Harpster is a village in Wyandot County, Ohio, United States. The population was 160 at the 2020 census.

==Geography==
According to the United States Census Bureau, the village has a total area of 1.97 sqmi, all land.

==Demographics==

Historical population
| Census | Pop. | Note | %± |
| 1910 | 239 |  | — |
| 1920 | 240 |  | 0.4% |
| 1930 | 239 |  | −0.4% |
| 1940 | 203 |  | −15.1% |
| 1950 | 236 |  | 16.3% |
| 1960 | 302 |  | 28.0% |
| 1970 | 291 |  | −3.6% |
| 1980 | 239 |  | −17.9% |
| 1990 | 233 |  | −2.5% |
| 2000 | 203 |  | −12.9% |
| 2010 | 204 |  | 0.5% |
| 2020 | 160 |  | −21.6% |
| 2023 (est.) | 156 | Decrease | −2.5% |
U.S. Decennial Census

===2010 census===
As of the census of 2010, there were 204 people, 83 households, and 61 families living in the village. The population density was 103.6 PD/sqmi. There were 90 housing units at an average density of 45.7 /sqmi. The racial makeup of the village was 97.5% White, 1.0% African American, 0.5% from other races, and 1.0% from two or more races. Hispanic or Latino of any race were 0.5% of the population.
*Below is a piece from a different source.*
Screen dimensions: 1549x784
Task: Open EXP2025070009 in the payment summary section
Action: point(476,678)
There were 83 households, of which 27.7% had children under the age of 18 living with them, 59.0% were married couples living together, 9.6% had a female householder with no husband present, 4.8% had a male householder with no wife present, and 26.5% were non-families. 15.7% of all households were made up of individuals, and 10.8% had someone living alone who was 65 years of age or older. The average household size was 2.46 and the average family size was 2.79.

The median age in the village was 44 years. 21.1% of residents were under the age of 18; 7.3% were between the ages of 18 and 24; 23% were from 25 to 44; 24% were from 45 to 64; and 24.5% were 65 years of age or older. The gender makeup of the village was 48.0% male and 52.0% female.

===2000 census===
As of the census of 2000, there were 203 people, 85 households, and 61 families living in the village. The population density was 104.3 PD/sqmi. There were 90 housing units at an average density of 46.2 /sqmi. The racial makeup of the village was 99.01% White, and 0.99% African American.
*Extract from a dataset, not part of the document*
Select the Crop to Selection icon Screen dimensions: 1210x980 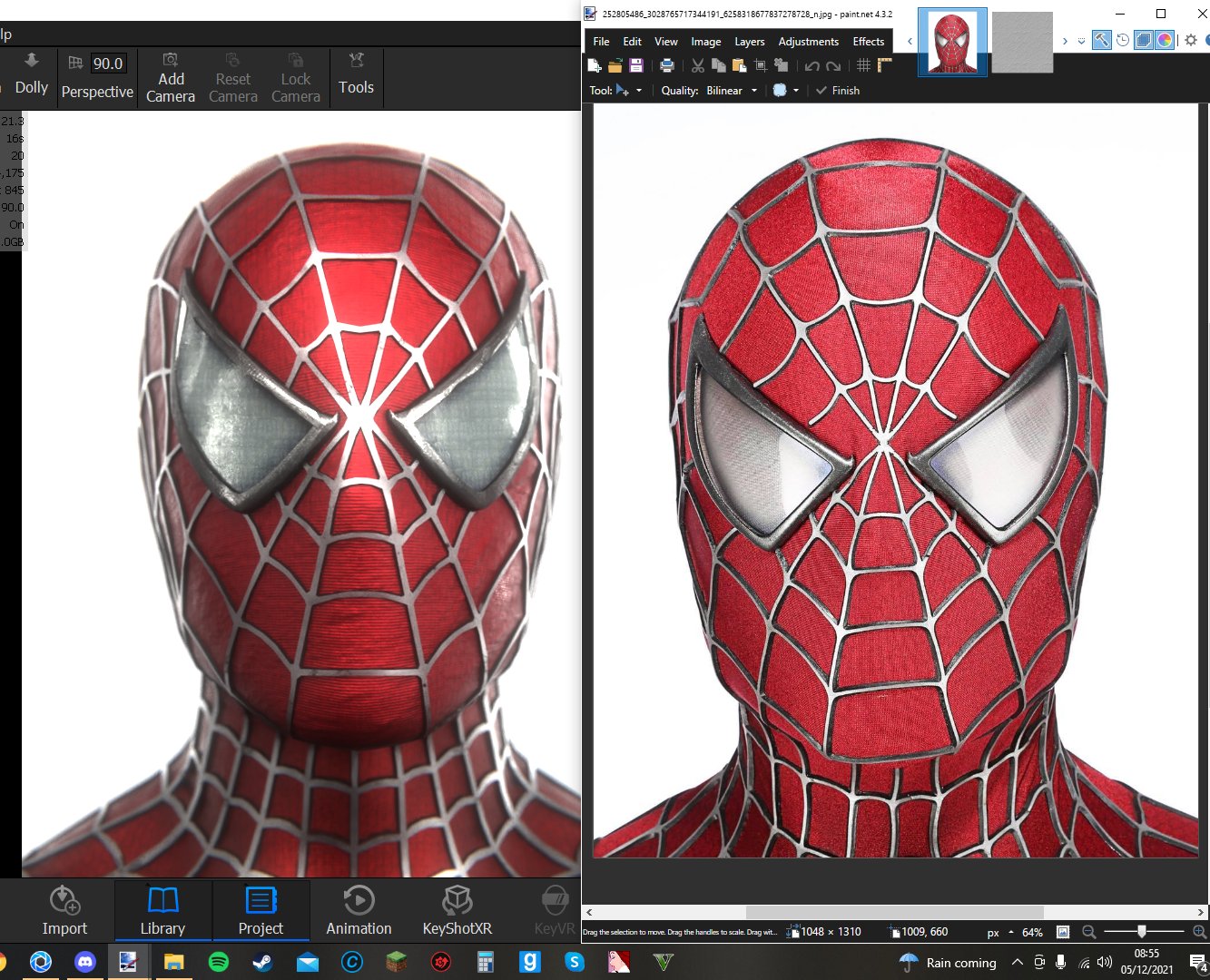tap(761, 66)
There were 85 households, out of which 28.2% had children under the age of 18 living with them, 62.4% were married couples living together, 8.2% had a female householder with no husband present, and 27.1% were non-families. 22.4% of all households were made up of individuals, and 15.3% had someone living alone who was 65 years of age or older. The average household size was 2.39 and the average family size was 2.77.
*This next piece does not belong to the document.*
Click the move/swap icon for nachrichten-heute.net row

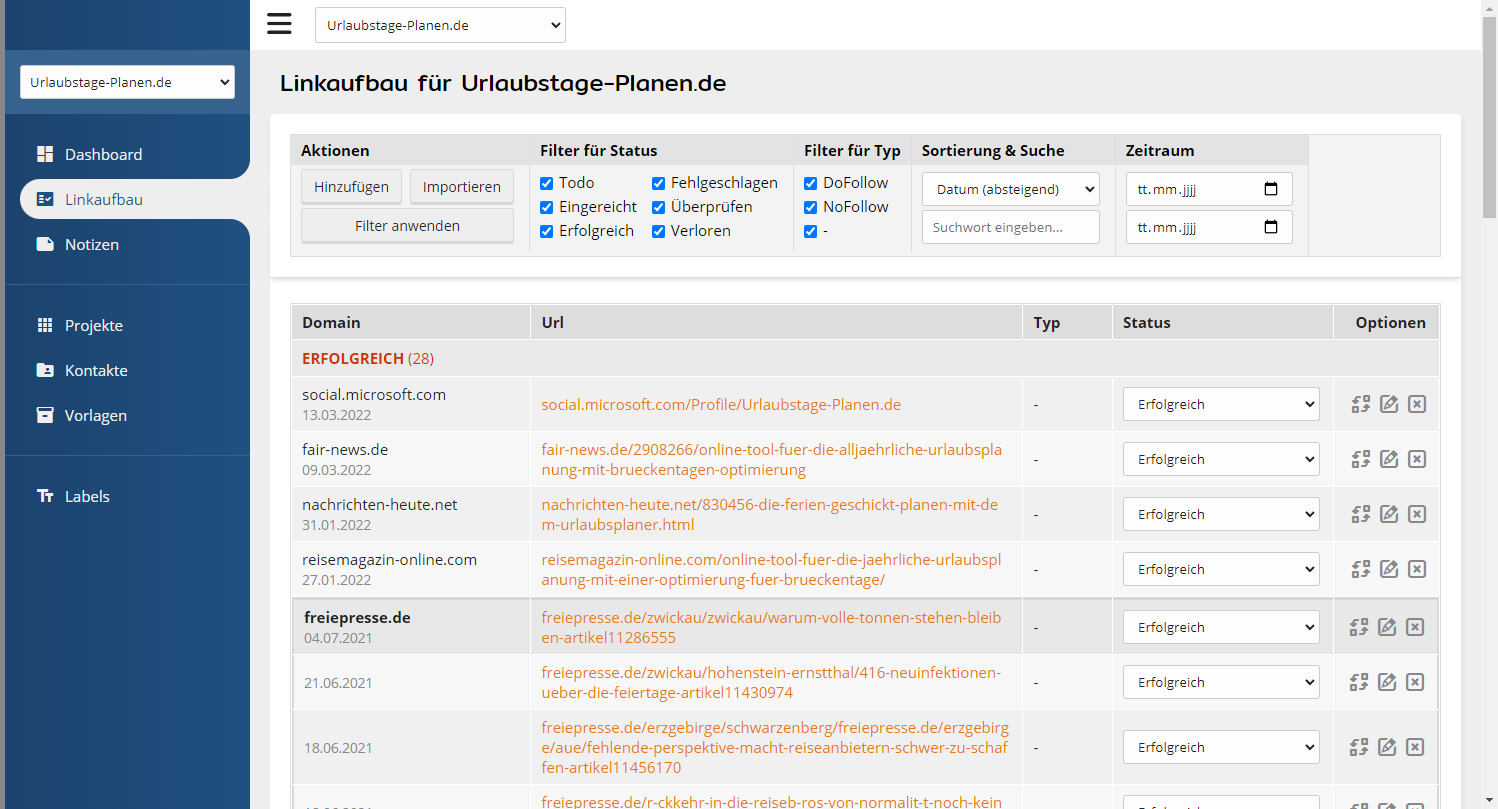tap(1360, 514)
In the village, the population was spread out, with 23.2% under the age of 18, 5.4% from 18 to 24, 22.2% from 25 to 44, 28.6% from 45 to 64, and 20.7% who were 65 years of age or older. The median age was 44 years. For every 100 females there were 91.5 males. For every 100 females age 18 and over, there were 100.0 males.

The median income for a household in the village was $35,556, and the median income for a family was $35,833. Males had a median income of $29,000 versus $19,375 for females. The per capita income for the village was $16,930. None of the families and 2.2% of the population were living below the poverty line.